Stag...Stagonia. Maurice of Stagonia. A ruler so twisted he didn't need two mirrors to see his back. Could agents of Vile Stagonia have been behind the "accident" on the road? He didn't recall seeing any suspicious characters lurking about, but between the pain of his knee, concern for his horse, and the panicked reaction of the escort, he didn't have the best view of the circumstances.

"Bueller!", the Markgraaf shouted for his Personal Secretary. "Buellllller! Ah! There you are Ferris. For a moment there I thought it was your day off. Would you be so kind as to inform the Markgravine that I'm going to need her connection to von Mack the Knife? Thank you Ferris."

It was little known in Raubenstadt that the Markgraaf's in-laws, the von Kerns' had developed a network of horsetraders (horsethieves), wholesale businessmen (Innkeepers who's merchandise "just fell off the wagon".), and itinerate wanderers (Tinkers and Gypsies).

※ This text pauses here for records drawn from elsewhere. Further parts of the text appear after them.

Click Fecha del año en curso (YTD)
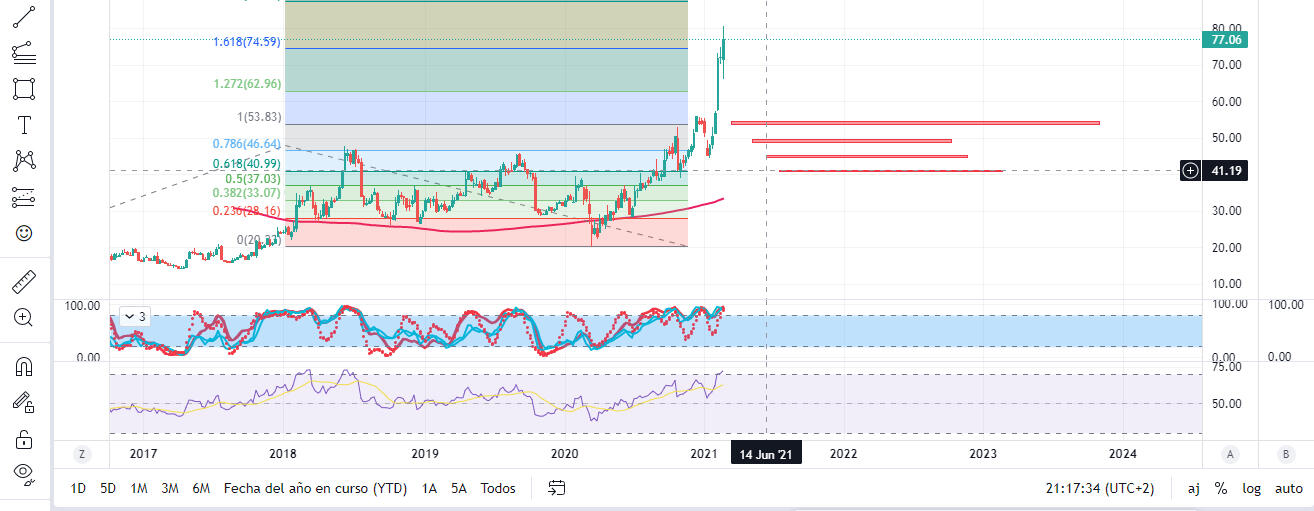The image size is (1314, 511). point(313,488)
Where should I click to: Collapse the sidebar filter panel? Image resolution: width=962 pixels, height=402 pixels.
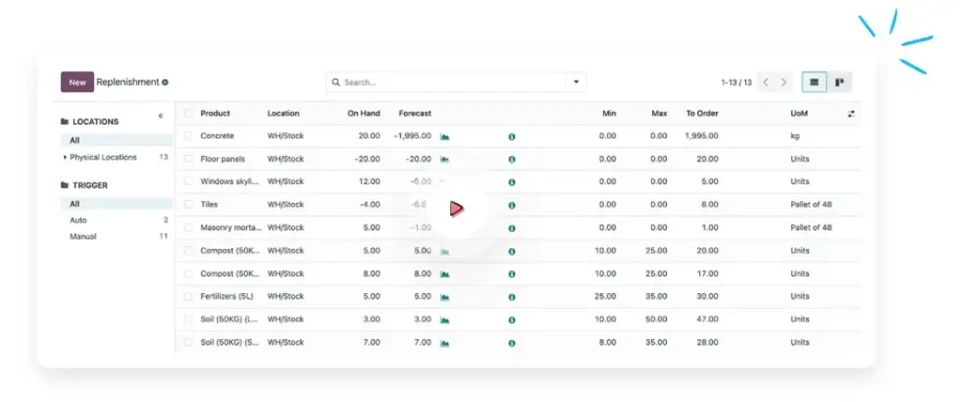(161, 116)
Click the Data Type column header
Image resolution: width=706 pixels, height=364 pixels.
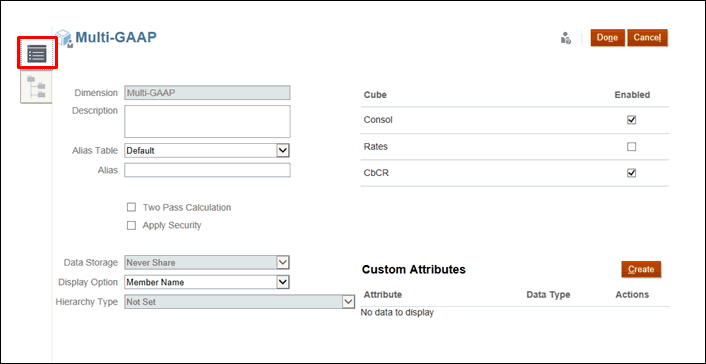click(x=548, y=295)
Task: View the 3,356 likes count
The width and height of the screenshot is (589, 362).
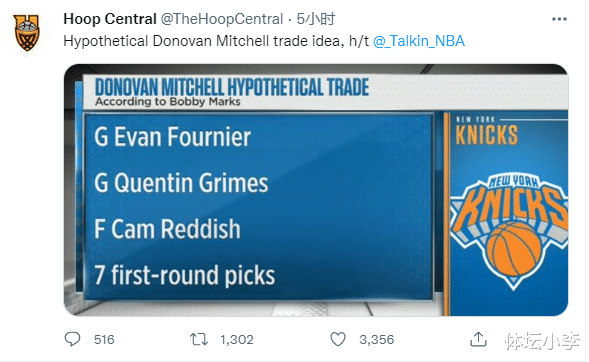Action: click(377, 339)
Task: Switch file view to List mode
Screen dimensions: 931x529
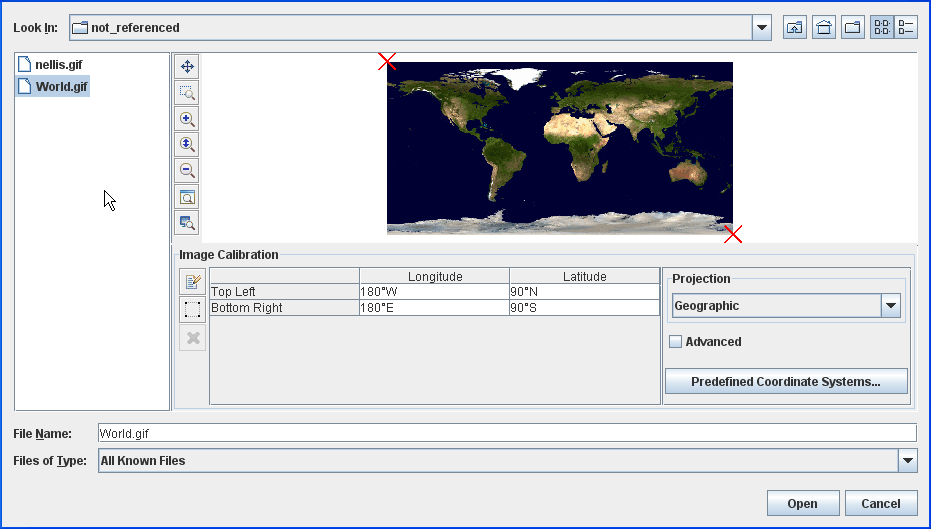Action: point(882,28)
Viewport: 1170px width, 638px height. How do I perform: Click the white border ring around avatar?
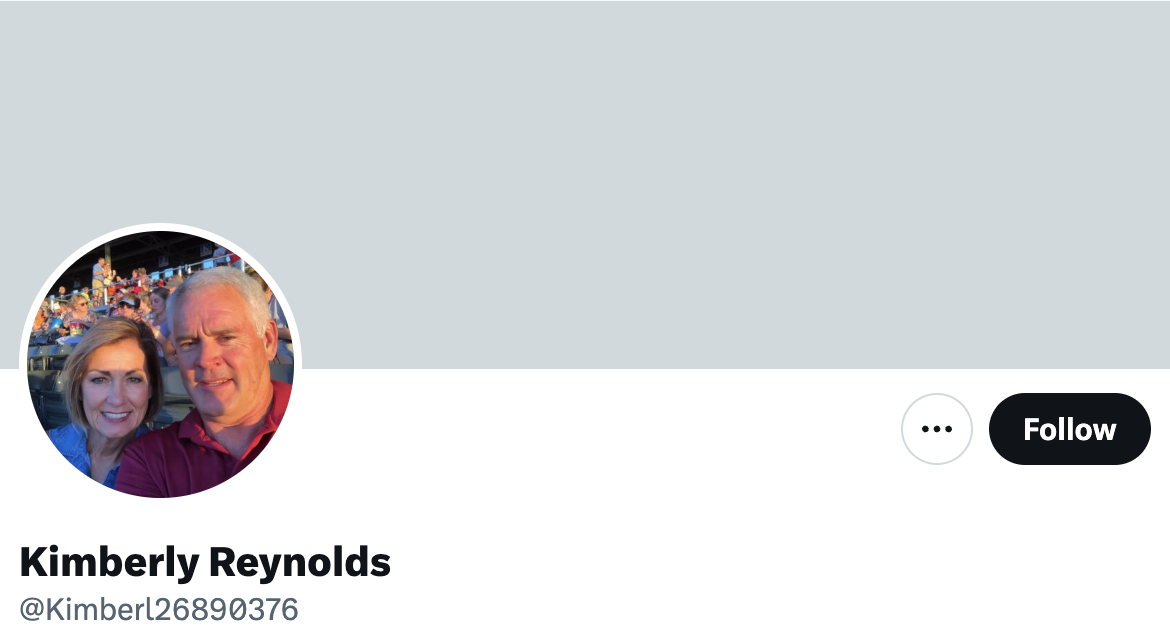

The reason it was so little known, was the fact it was a closely guarded State Secret. His father, John Henry the Second Markgraaf, had always warned him about having any dealings with Stagonia. So... It would be best to approach this with an organization that had plenty of cut-outs. Yesss...Mack the Knife would do nicely.

The Markgraaf sighed. I must remember to have a word with Otto and Hugo about our internal security.

Meanwhile on the Spires bank of the Kretch River, a hussar of the Prince-Bishop wades out into the shallows, while the Sergeant and the rest of the patrol reined in their horses. "Hey Sarge! Look at this!", the soggy soldier splashed back to the shore, clutching a branch of wood in one hand. "Feldman!", the sergeant said in an annoyed voice. "Are you bucking for corporal? Schmit get a fire going before the damn fool freezes." The private showed the noncom the larger end of the branch. "Sarge.....this was sawn off!", he whispered urgently. "What does it mean?"